■ What this task involves ■
Please return each of the entries exactly, minus their pictures.

(Dataset entries)
= = = = =

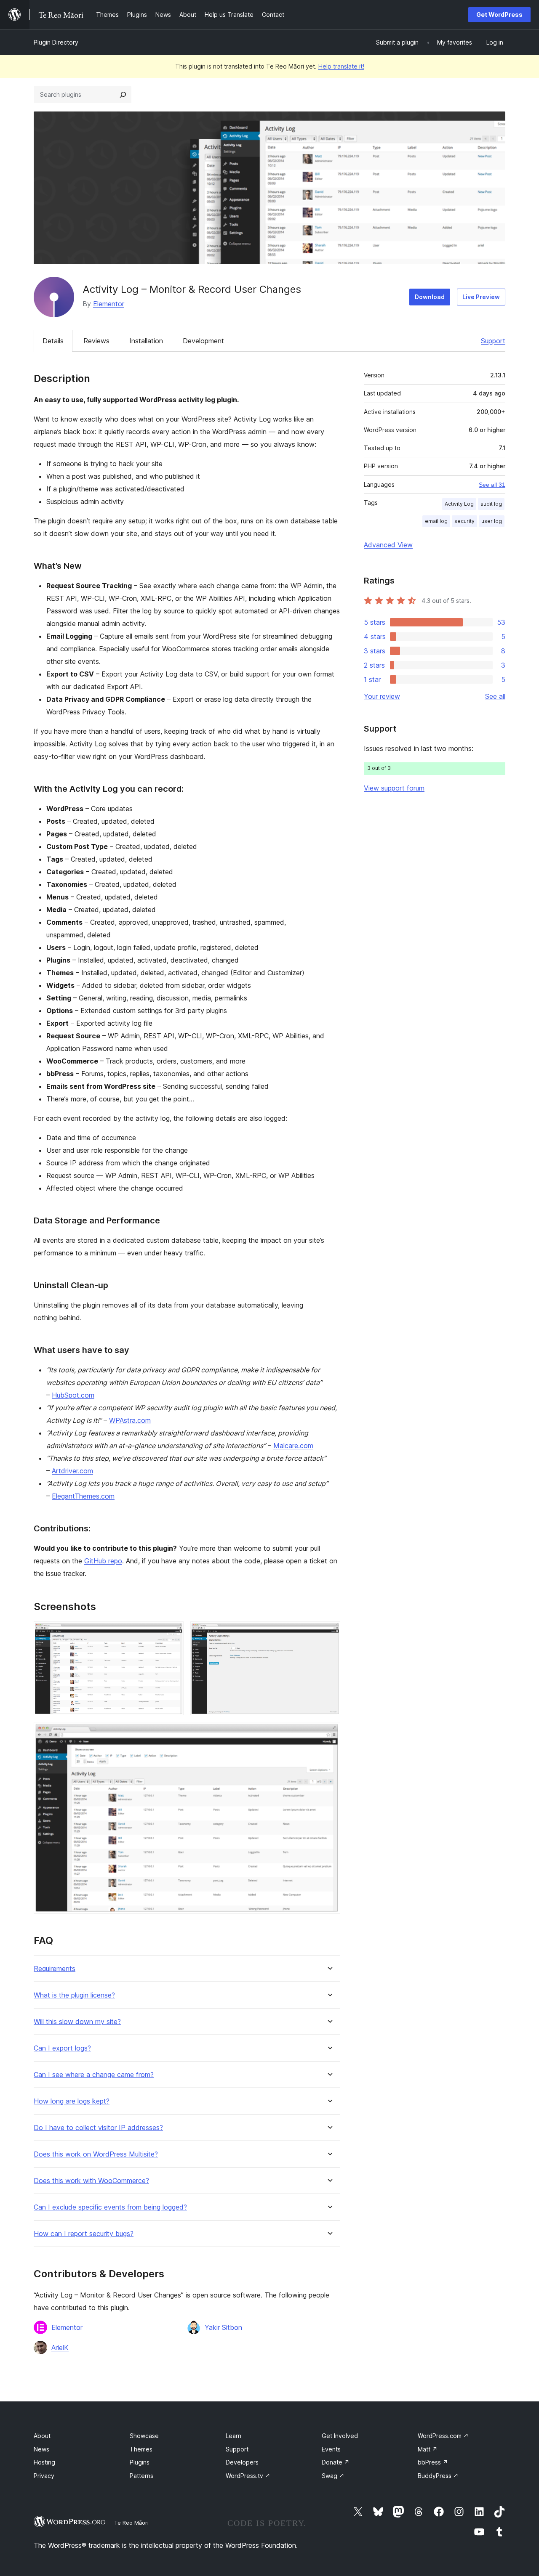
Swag (333, 2475)
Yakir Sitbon (223, 2327)
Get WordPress (499, 14)
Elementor (108, 304)
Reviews (96, 341)
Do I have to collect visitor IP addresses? (98, 2128)
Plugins (139, 2462)
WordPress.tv (248, 2475)
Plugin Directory (56, 42)
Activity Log (459, 504)
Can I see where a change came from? (94, 2075)
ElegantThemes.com (83, 1496)
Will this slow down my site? (77, 2022)
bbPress (433, 2462)
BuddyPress (438, 2475)
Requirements (54, 1969)
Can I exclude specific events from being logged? (110, 2207)
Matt (428, 2449)
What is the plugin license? (74, 1995)
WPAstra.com (130, 1420)
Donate (336, 2462)
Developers (242, 2462)
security (464, 521)
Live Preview (481, 296)
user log (491, 521)
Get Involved (340, 2435)
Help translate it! (341, 66)
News (41, 2449)
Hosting (44, 2462)
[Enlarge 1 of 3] (172, 1633)
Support (493, 341)
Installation (146, 341)
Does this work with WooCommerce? (91, 2181)
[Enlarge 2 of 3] (329, 1633)
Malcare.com (293, 1445)
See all (495, 696)
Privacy (44, 2475)
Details (53, 341)
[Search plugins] (123, 94)
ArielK (60, 2347)
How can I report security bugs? (83, 2234)
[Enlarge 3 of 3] (329, 1733)
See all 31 (492, 484)
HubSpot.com (73, 1395)
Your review (382, 696)
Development (203, 341)
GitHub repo (103, 1561)
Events (331, 2449)
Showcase (144, 2435)
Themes (141, 2449)
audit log (491, 504)
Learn (233, 2435)
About (42, 2435)
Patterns (141, 2475)
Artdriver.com (72, 1471)
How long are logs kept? (71, 2101)
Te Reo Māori (131, 2522)
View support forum (394, 788)
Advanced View (388, 545)
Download (430, 296)
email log (436, 521)
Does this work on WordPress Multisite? (96, 2154)
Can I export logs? (62, 2048)
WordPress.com (443, 2435)
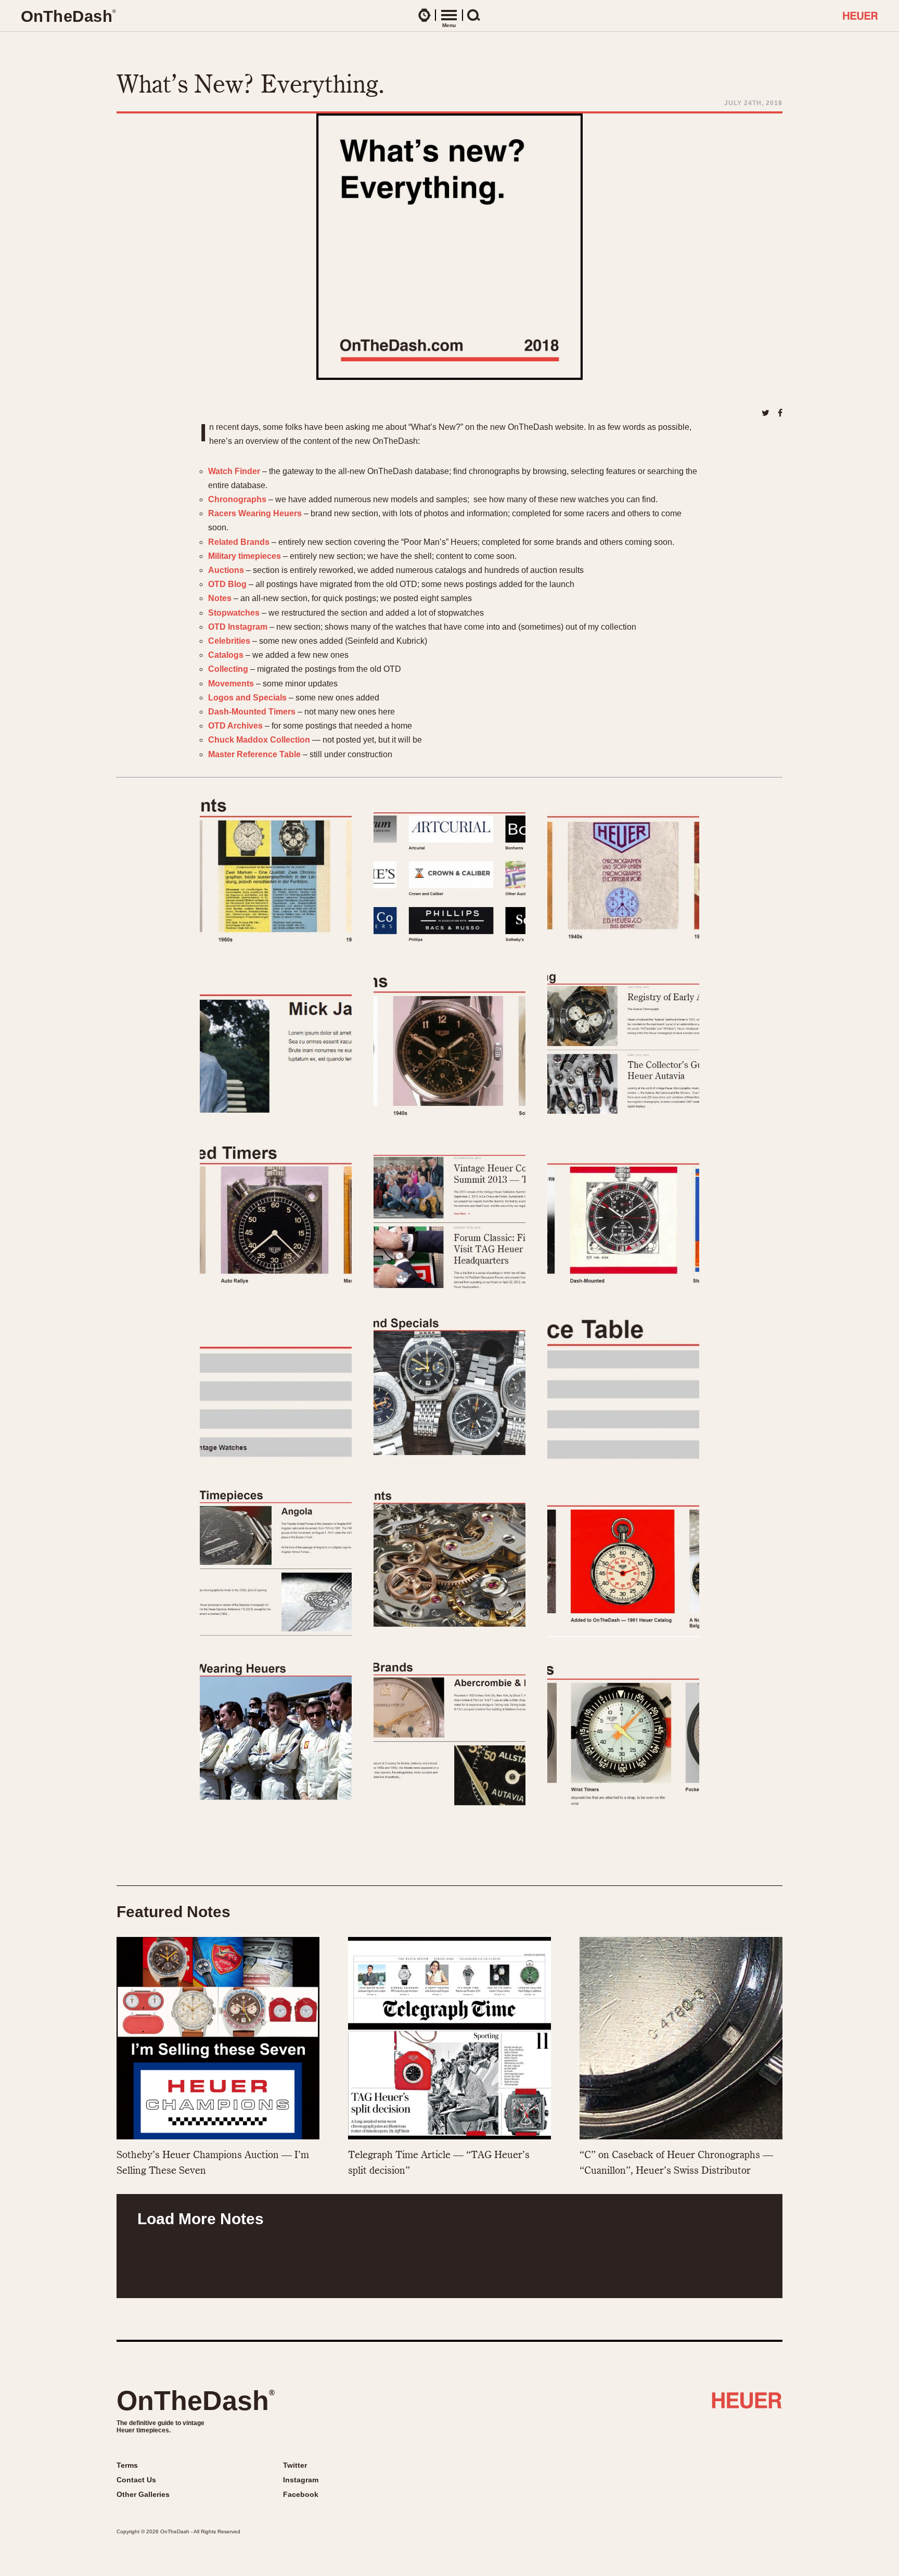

= = = = =

■ Reply ■
Swag (333, 2475)
Yakir Sitbon (223, 2327)
Get WordPress (499, 14)
Elementor (108, 304)
Reviews (96, 341)
Do I have to collect visitor IP addresses? (98, 2128)
Plugins (139, 2462)
WordPress.tv (248, 2475)
Plugin Directory (56, 42)
Activity Log (459, 504)
Can I see where a change came from? (94, 2075)
ElegantThemes.com (83, 1496)
Will this slow down my site? (77, 2022)
bbPress (433, 2462)
BuddyPress (438, 2475)
Requirements (54, 1969)
Can I exclude specific events from being logged? (110, 2207)
Matt (428, 2449)
What is the plugin license? (74, 1995)
WPAstra.com (130, 1420)
Donate (336, 2462)
Developers (242, 2462)
security (464, 521)
Live Preview (481, 296)
user log (491, 521)
Get Involved (340, 2435)
Help translate it! (341, 66)
News (41, 2449)
Hosting (44, 2462)
[Enlarge 1 of 3] (172, 1633)
Support (493, 341)
Installation (146, 341)
Does this work with WooCommerce? (91, 2181)
[Enlarge 2 of 3] (329, 1633)
Malcare.com (293, 1445)
See all (495, 696)
Privacy (44, 2475)
Details (53, 341)
[Search plugins] (123, 94)
ArielK (60, 2347)
How can I report security bugs? (83, 2234)
[Enlarge 3 of 3] (329, 1733)
See all 31 (492, 484)
HubSpot.com (73, 1395)
Your review (382, 696)
Development (203, 341)
GitHub repo (103, 1561)
Events (331, 2449)
Showcase (144, 2435)
Themes (141, 2449)
audit log (491, 504)
Learn (233, 2435)
About (42, 2435)
Patterns (141, 2475)
Artdriver.com (72, 1471)
How long are logs kept? (71, 2101)
Te Reo Māori (131, 2522)
View support forum (394, 788)
Advanced View (388, 545)
Download (430, 296)
email log (436, 521)
Does this work on WordPress Multisite? (96, 2154)
Can I export logs? (62, 2048)
WordPress.com (443, 2435)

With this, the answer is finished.